For the first time, the reader can have a synoptic view of the reception of Pythagoras and Pythagoreanism in the Middle Ages and the Renaissance, East and West, in a multicultural perspective. All the major themes of Pythagoreanism are addressed, from mathematics, number philosophy and metaphysics to ethics and religious thought.

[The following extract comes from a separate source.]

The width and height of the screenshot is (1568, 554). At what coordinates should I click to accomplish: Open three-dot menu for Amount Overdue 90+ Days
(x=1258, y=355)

Maimonides' Empire of Light

Maimonides' Empire of Light
Title Maimonides' Empire of Light PDF eBook
Author Ralph Lerner
Publisher University of Chicago Press
Pages 252
Release 2000-10
Genre Biography & Autobiography
ISBN 9780226473130

Download Maimonides' Empire of Light Book in PDF, Epub and Kindle

Much of the writing of and about the twelfth-century rabbi, philosopher, and theologian Moses Maimonides is addressed to an elite audience of philosophers and intellectuals. Here, Ralph Lerner's exploration of Maimonides' popular writings reveals that the education of the common man was one of the great teacher's chief concerns. Lerner describes the brilliant and sometimes wily ways in which Maimonides sought to break through the despair and superstition that gripped the Jewish people's minds, without sacrificing the dignity and core of his message. These writings—presented here in uncommonly accurate, mostly new translations—also reveal that Maimonides was willing to risk the scorn of his contemporaries to enlighten both his own and future generations. By addressing the writings of Maimonides' disciples, including Shem Tov ben Joseph Ibn Falaquera in the mid-thirteenth century and Joseph Albo in the fifteenth century, Lerner shows how this technique was passed on. In striking contrast to the Enlightenment of the eighteenth century, Maimonides' enlightenment is premised on the inequality of understandings and other differences between the elite and the common people. Instead of scorning the past, Lerner shows, Maimonides' enlightenment invests it with a new and ennobling dignity. A valuable reference for students of political philosophy and Jewish studies, Lerner's elegantly written book also brings to life the richness and relevance of medieval Jewish thought for all those interested in the Jewish tradition.